▸ Exercise
Please retype the rows below exactly, from the first line through the line containing "Open Звонки in".

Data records
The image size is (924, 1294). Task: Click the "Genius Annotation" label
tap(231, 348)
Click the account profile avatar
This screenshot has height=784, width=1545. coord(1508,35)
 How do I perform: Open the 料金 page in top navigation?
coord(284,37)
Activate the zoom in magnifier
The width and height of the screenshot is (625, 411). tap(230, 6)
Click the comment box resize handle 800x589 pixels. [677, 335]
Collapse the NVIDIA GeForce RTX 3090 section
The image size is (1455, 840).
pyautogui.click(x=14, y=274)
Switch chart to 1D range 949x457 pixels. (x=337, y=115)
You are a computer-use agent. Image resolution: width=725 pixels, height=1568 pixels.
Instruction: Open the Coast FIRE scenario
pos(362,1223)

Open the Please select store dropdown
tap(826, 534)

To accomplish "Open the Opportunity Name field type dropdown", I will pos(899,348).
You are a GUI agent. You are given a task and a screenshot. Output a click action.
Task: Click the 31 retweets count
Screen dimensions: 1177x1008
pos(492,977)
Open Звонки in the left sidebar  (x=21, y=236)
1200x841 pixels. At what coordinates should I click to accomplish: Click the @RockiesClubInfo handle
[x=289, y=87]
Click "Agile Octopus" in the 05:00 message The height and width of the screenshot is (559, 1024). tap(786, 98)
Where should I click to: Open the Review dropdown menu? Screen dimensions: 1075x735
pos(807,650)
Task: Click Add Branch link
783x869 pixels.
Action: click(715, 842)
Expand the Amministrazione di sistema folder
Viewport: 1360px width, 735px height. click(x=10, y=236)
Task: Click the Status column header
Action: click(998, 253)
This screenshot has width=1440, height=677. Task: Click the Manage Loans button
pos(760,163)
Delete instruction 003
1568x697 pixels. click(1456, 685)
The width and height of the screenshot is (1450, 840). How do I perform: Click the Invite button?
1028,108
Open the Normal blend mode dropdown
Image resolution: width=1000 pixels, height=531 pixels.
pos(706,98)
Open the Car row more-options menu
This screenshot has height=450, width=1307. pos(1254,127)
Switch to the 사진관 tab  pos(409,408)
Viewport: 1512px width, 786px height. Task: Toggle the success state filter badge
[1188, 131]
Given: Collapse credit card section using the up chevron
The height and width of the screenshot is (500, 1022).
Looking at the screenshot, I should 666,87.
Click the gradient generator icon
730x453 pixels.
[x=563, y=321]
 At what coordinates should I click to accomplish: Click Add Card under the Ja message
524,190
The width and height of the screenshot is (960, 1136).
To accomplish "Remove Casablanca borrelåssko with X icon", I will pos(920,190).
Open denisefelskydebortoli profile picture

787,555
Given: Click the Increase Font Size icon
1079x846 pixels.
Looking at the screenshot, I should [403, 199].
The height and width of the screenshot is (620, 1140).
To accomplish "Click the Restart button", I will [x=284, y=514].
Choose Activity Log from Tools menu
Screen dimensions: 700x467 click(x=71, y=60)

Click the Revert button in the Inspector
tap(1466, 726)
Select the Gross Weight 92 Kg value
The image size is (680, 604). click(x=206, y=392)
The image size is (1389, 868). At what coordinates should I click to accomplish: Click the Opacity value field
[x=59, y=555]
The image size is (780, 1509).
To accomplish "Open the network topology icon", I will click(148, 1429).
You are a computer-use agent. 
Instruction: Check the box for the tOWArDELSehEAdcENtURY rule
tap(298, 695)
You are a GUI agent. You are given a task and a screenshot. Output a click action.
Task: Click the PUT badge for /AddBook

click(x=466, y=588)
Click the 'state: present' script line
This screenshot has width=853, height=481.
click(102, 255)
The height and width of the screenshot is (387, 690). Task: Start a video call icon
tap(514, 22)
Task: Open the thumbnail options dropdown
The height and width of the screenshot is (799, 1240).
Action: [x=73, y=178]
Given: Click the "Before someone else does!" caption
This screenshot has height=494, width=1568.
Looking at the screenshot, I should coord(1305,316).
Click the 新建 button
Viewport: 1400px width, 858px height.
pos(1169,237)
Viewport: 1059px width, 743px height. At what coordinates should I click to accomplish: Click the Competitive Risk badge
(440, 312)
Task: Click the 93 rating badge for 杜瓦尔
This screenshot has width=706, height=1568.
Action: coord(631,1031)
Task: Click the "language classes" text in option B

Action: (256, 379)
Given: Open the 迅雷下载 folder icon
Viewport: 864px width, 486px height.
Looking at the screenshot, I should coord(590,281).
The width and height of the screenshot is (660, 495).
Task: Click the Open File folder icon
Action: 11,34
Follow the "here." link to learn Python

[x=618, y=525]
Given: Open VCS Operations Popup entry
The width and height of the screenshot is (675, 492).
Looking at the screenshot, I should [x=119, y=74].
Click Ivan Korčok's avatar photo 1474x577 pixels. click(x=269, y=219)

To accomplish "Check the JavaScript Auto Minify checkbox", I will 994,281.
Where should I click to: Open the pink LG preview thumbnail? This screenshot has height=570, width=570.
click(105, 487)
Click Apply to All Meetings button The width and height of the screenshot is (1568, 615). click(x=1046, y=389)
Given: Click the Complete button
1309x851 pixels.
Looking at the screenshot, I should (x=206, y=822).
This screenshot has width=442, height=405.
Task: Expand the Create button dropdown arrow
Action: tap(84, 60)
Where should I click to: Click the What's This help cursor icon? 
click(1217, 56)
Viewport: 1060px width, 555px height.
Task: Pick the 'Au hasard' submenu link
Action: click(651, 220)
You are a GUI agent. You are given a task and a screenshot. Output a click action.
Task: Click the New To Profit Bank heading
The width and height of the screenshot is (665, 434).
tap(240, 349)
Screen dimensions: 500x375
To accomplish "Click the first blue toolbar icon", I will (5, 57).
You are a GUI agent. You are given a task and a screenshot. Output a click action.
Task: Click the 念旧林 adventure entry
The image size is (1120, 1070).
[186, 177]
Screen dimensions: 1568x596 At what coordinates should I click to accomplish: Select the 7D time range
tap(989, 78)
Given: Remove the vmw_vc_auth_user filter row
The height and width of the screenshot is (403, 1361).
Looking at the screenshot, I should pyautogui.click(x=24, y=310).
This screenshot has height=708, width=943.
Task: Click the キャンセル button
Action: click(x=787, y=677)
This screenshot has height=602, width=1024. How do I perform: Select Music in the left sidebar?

▸ In response
The image size is (924, 1294). Task: Click the "Genius Annotation" label
tap(231, 348)
Click the account profile avatar
This screenshot has height=784, width=1545. coord(1508,35)
 How do I perform: Open the 料金 page in top navigation?
coord(284,37)
Activate the zoom in magnifier
The width and height of the screenshot is (625, 411). tap(230, 6)
Click the comment box resize handle 800x589 pixels. [677, 335]
Collapse the NVIDIA GeForce RTX 3090 section
The image size is (1455, 840).
pyautogui.click(x=14, y=274)
Switch chart to 1D range 949x457 pixels. (x=337, y=115)
You are a computer-use agent. Image resolution: width=725 pixels, height=1568 pixels.
Instruction: Open the Coast FIRE scenario
pos(362,1223)

Open the Please select store dropdown
tap(826, 534)

To accomplish "Open the Opportunity Name field type dropdown", I will pos(899,348).
You are a GUI agent. You are given a task and a screenshot. Output a click action.
Task: Click the 31 retweets count
Screen dimensions: 1177x1008
pos(492,977)
Open Звонки in the left sidebar  (x=21, y=236)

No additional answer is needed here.